[Data entries]
==========

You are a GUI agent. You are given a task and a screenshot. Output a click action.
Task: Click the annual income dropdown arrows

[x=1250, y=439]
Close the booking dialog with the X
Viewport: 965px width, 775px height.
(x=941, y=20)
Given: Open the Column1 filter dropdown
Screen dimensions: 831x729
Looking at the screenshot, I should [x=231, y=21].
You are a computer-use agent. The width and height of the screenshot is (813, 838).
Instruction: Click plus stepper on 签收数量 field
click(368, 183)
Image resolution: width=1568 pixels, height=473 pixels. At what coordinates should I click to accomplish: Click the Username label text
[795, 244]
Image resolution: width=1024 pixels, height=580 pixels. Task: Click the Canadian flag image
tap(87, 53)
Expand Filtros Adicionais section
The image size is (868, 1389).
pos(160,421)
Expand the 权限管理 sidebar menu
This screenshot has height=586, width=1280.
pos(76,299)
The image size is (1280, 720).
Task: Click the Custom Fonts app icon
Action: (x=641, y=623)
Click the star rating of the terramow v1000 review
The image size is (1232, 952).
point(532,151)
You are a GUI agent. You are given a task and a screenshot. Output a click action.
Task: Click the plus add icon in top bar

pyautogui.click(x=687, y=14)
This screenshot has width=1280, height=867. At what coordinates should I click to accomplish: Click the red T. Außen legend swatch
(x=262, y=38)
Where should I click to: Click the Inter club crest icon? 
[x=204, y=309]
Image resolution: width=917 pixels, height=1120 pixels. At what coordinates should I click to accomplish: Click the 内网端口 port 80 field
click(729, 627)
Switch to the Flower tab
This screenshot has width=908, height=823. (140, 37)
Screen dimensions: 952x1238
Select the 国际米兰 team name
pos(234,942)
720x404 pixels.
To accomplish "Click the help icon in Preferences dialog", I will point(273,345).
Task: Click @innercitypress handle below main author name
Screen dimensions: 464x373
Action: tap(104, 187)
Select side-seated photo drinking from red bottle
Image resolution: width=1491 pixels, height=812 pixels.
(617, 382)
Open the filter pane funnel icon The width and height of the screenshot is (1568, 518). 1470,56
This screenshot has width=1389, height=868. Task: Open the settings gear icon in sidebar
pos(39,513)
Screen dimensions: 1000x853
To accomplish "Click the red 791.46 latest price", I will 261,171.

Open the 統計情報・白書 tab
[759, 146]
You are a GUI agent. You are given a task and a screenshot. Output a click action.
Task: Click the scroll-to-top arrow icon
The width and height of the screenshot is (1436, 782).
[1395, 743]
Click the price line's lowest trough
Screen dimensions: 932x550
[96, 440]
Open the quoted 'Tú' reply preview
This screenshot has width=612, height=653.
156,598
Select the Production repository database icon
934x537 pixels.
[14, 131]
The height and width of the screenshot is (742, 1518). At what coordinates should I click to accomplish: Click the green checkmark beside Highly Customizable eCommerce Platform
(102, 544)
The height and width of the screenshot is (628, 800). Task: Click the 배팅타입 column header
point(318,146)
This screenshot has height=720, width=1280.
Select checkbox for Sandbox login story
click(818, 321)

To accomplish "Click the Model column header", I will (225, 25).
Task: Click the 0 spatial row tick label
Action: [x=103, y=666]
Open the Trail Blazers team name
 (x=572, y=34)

==========

Nothing should appear in the answer except the lines above from the line with "Select side-seated photo" through the line with "Open the filter", both included, written out exactly.

- Written answer
Select side-seated photo drinking from red bottle
Image resolution: width=1491 pixels, height=812 pixels.
(617, 382)
Open the filter pane funnel icon The width and height of the screenshot is (1568, 518). 1470,56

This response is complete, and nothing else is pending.